The input Block Start

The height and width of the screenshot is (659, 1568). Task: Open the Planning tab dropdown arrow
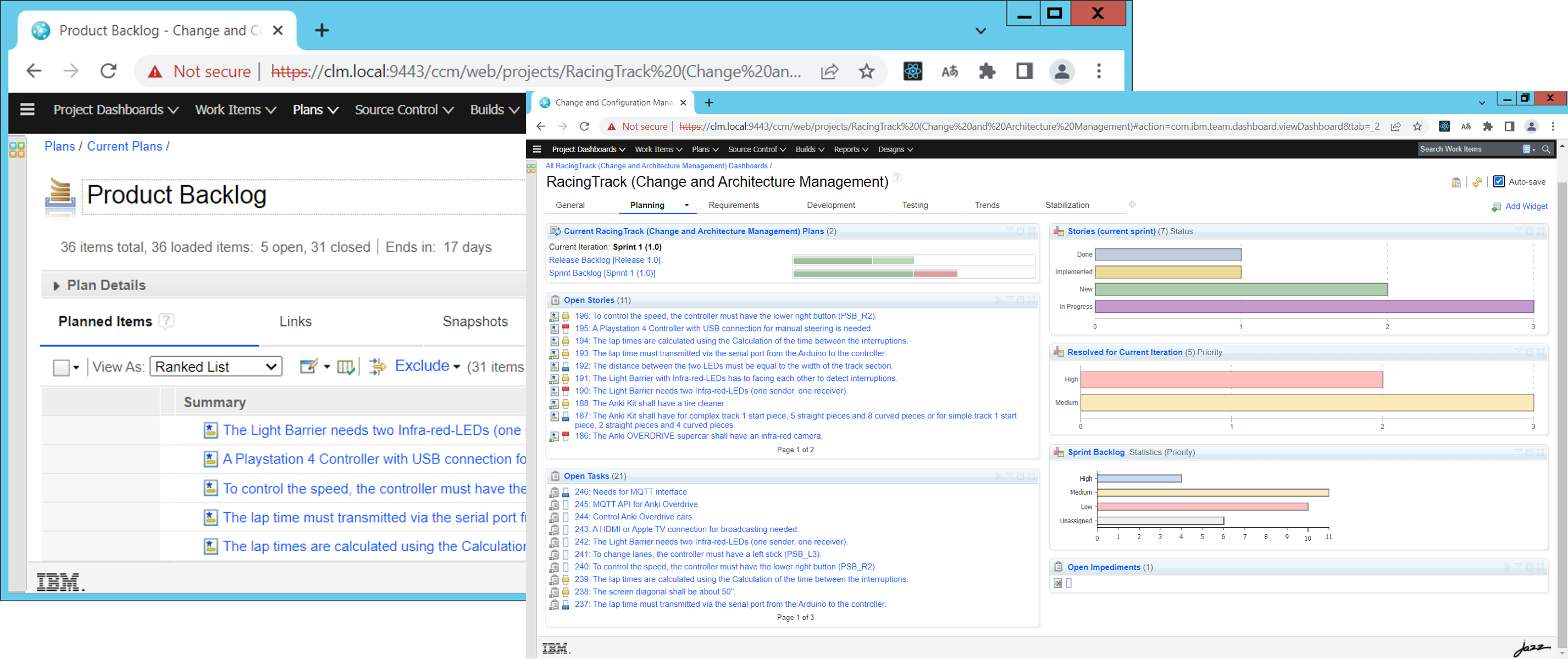(x=686, y=205)
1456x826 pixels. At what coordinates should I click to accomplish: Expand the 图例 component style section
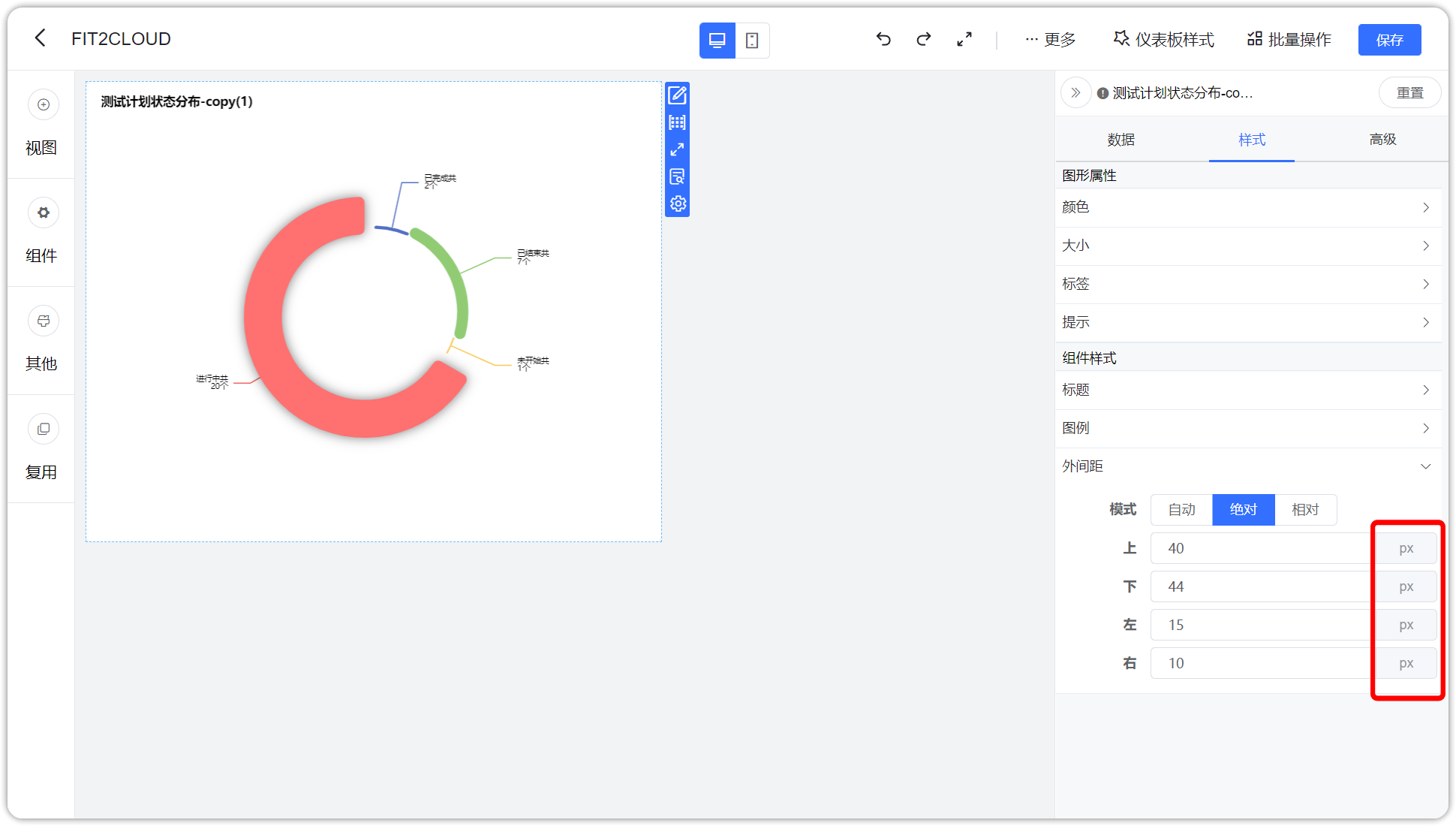tap(1248, 427)

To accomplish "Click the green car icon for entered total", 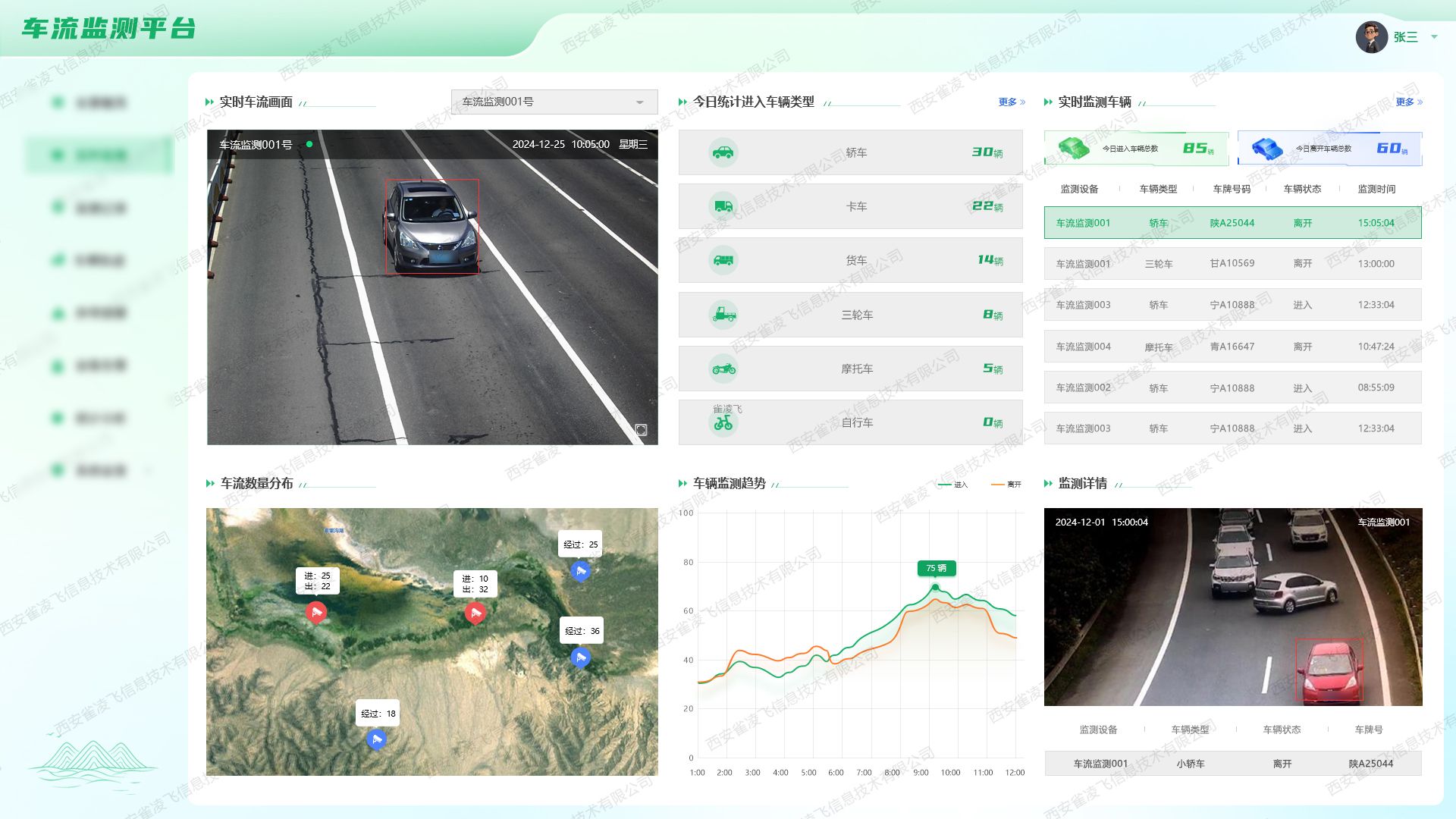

The input Block End

• Task item: All of the records need to be restated word for word, but not the pictures.

• Response:
The height and width of the screenshot is (659, 1568). Task: Open the Planning tab dropdown arrow
(x=686, y=205)
1456x826 pixels. At what coordinates should I click to accomplish: Expand the 图例 component style section
tap(1248, 427)

To accomplish "Click the green car icon for entered total", 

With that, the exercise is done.